§ Explore the material
- 1) According to the polio article, how many polio cases were found worldwide in 2016?
- 2) Reproduce the polio article's text between "HOW MUCH POLIO" and "were found worldwide.", inclusive, without any changes.
- 3) Proceed with the article on the fight against polio, picking up after its last sentence.

§ Exercise text
□ □ □ □ □ □ □
The Fight Against Polio
By Charles Apple The Spokesman-Review
The world has made progress in the fight against polio, but it still has a ways to go before the disease is eradicated completely. That’s been the goal of the World Health Organization since 1988. Polio mainly affects children under age 5.
Microsoft founder and philanthropist Bill Gates will be in Spokane May 18 to talk about polio eradication and the role his Gates Foundation is taking in supporting that goal. Here’s a look at polio and its status in the world today.
HOW MUCH POLIO IS THERE STILL IN THE WORLD?
In 1988, wild polio virus was active in more than 125 countries around the world and paralyzed about a thousand children a day. Immunization efforts since then have reached nearly 3 billion children. In 2016 — the most recent year for which data is available — only 46 cases were found worldwide.
□ □ □ □ □ □ □
§ Data records

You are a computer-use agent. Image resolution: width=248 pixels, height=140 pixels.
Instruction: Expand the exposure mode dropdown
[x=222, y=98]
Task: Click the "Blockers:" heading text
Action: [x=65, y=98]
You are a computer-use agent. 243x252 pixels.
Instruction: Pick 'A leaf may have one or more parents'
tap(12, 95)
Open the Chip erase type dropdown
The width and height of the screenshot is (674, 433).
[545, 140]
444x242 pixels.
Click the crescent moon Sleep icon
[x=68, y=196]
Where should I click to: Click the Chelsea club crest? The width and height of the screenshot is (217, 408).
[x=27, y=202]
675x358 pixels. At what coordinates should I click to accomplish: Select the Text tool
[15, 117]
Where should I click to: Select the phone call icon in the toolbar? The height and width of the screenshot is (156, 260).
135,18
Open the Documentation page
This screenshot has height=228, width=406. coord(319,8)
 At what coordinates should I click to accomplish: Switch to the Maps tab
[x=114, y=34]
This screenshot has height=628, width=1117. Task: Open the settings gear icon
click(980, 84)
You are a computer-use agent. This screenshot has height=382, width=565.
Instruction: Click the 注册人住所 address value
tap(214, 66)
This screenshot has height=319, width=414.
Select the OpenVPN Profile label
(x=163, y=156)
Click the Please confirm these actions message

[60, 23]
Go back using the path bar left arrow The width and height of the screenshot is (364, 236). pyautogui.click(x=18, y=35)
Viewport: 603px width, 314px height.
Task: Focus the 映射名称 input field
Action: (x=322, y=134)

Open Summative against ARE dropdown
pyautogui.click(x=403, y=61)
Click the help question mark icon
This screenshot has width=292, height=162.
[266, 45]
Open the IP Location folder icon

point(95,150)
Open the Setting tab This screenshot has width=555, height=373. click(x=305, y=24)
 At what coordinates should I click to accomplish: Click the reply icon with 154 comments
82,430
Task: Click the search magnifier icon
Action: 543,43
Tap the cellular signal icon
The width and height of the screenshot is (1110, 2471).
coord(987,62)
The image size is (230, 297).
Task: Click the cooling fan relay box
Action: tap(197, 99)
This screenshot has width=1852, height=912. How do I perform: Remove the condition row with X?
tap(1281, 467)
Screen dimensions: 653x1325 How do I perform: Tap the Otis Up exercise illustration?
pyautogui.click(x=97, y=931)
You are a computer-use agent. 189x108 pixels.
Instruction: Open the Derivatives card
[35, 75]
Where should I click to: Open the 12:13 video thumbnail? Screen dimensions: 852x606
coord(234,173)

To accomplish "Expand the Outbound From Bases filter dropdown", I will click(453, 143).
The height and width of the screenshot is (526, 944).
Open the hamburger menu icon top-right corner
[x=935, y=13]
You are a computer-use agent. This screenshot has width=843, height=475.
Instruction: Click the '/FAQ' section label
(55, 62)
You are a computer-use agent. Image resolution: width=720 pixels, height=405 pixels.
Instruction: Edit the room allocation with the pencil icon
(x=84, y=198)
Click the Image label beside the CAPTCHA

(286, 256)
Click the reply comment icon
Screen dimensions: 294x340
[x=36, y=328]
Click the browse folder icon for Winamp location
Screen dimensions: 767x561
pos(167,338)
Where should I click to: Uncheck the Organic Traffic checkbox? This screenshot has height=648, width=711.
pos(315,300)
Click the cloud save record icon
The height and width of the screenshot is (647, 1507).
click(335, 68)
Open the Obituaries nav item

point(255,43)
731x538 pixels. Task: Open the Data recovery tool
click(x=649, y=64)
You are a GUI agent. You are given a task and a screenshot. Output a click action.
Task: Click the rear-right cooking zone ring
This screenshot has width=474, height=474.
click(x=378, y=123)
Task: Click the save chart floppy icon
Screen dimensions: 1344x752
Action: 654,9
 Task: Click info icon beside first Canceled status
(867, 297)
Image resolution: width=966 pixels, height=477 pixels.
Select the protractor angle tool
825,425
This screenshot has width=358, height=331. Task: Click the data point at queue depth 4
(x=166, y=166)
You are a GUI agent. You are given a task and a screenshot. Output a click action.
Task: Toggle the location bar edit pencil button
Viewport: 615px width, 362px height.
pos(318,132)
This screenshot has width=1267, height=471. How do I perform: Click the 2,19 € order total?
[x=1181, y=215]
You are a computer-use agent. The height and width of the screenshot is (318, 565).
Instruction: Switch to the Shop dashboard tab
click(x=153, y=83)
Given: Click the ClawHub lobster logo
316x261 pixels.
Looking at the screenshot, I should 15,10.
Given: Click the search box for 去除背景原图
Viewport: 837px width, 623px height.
□ □ □ □ □ □ □
§ Per-task outputs
- 1) Only 46 cases were found worldwide in 2016.

- 2)
HOW MUCH POLIO IS THERE STILL IN THE WORLD?
In 1988, wild polio virus was active in more than 125 countries around the world and paralyzed about a thousand children a day. Immunization efforts since then have reached nearly 3 billion children. In 2016 — the most recent year for which data is available — only 46 cases were found worldwide.

- 3)
WHERE DOES POLIO STILL EXIST?
In 1988, the World Health Organization launched the Global Polio Eradication Initiative, which aimed to rid the world of polio in just 12 years — by the year 2000. The Initiative fell just a bit short of that goal. The polio virus is still endemic in the three countries shown below.
BUT POLIO IS GONE FROM THE UNITED STATES, RIGHT?
Yes, thanks to a vaccine that first went into widespread use in the U.S. on April 12, 1955. Dr. Jonas Salk refused to patent the vaccine he had developed. “There is no patent,” Salk said. “Could you patent the sun?”
In 1961, Dr. Albert Savin perfected a live polio vaccine that could be taking orally — as opposed to by injection, like Salk’s. This made it easier and faster — not to mention cheaper — to give immunizations.
By 1979, the United States had been declared free of polio. Work continues to eradicate the disease from the rest of the planet.